Prompt:
Quote the retail earnings report word for word, from "The company, which" up to and including "and closed stores.".

Document segment:
• • • • •
Charming Shoppes Q1 profit surges on cost-cutting
Bensalem, Pa. — Charming Shoppes said Thursday that its first-quarter net income more than quintupled, but its revenue was flat and the profit rise was driven largely by cost cutting.
The CEO sounded a cautious tone for the future, saying the company needs to reignite store traffic and cope with rising cotton costs.
The company, which operates Lane Bryant, Catherines and Fashion Bug stores, said its net income for February through April was $26 million, up from $3.9 million in the same period last year.
CEO Anthony Romano credited "more fashionable" offerings and an increase in online sales. The company said it also benefited from "aggressive inventory management," and "expense reductions" at Lane Bryant stores. It also sold its Hong Kong office in favor of renting an office there and closed stores.
Same-store sales rose 2%, driven by a 7% increase in sales at Lane Bryant.
Net revenue, which includes all stores, fell 0.1% to $504.4 million. Over the past year, the company closed 139 stores.
Retailers turn in mixed results for May; Costco, Macy’s and Saks shine
New York City — A sluggish economy, cool weather and high prices at the pump tempered retail sales in May, as retailers reported mixed results for the month. Retail Metrics projected an increase of 5.1% for the 25 chains tracked, which would mark the 21st straight monthly gain from September 2009.
Among the May standouts was Costco Wholesale Corp., with a 13% rise in same-store sales. Analysts were expecting an 11.2% increase. However, without gasoline sales and beneficial foreign exchange rates, Costco’s same-store sales would have been 7%.
BJ’s Wholesale Club also benefited in May from gasoline sales. The chain reported a 7.4% increase in same-store sales with a contribution from sales of gas of 4.4%. Excluding the impact of gas sales, same store sales increased by 3%. BJ’s reported that sales of food increased by about 4%, driven primarily by demand for fresh food. Sales of general merchandise were approximately flat.
• • • • •
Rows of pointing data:
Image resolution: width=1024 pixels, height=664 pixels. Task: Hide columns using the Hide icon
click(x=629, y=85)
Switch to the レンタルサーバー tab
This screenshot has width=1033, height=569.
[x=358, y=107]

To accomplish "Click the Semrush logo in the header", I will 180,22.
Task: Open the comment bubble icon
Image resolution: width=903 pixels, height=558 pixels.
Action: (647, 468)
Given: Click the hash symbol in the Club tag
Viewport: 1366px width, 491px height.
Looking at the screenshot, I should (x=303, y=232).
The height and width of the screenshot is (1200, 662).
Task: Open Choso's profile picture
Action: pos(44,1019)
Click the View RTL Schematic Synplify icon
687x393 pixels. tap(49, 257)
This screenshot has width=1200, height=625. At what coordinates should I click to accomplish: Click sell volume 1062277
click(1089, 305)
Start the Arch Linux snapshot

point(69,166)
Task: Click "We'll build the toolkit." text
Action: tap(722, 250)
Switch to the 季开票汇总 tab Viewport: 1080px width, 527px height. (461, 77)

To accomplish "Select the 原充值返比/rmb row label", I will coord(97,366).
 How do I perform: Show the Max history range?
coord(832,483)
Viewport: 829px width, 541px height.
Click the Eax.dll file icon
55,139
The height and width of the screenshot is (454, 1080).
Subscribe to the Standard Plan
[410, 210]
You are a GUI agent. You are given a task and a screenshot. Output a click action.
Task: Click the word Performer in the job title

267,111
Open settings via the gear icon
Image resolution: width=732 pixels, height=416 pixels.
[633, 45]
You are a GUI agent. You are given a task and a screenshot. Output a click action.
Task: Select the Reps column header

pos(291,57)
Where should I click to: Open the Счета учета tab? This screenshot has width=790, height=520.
• • • • •
Exercise solution:
The company, which operates Lane Bryant, Catherines and Fashion Bug stores, said its net income for February through April was $26 million, up from $3.9 million in the same period last year.
CEO Anthony Romano credited "more fashionable" offerings and an increase in online sales. The company said it also benefited from "aggressive inventory management," and "expense reductions" at Lane Bryant stores. It also sold its Hong Kong office in favor of renting an office there and closed stores.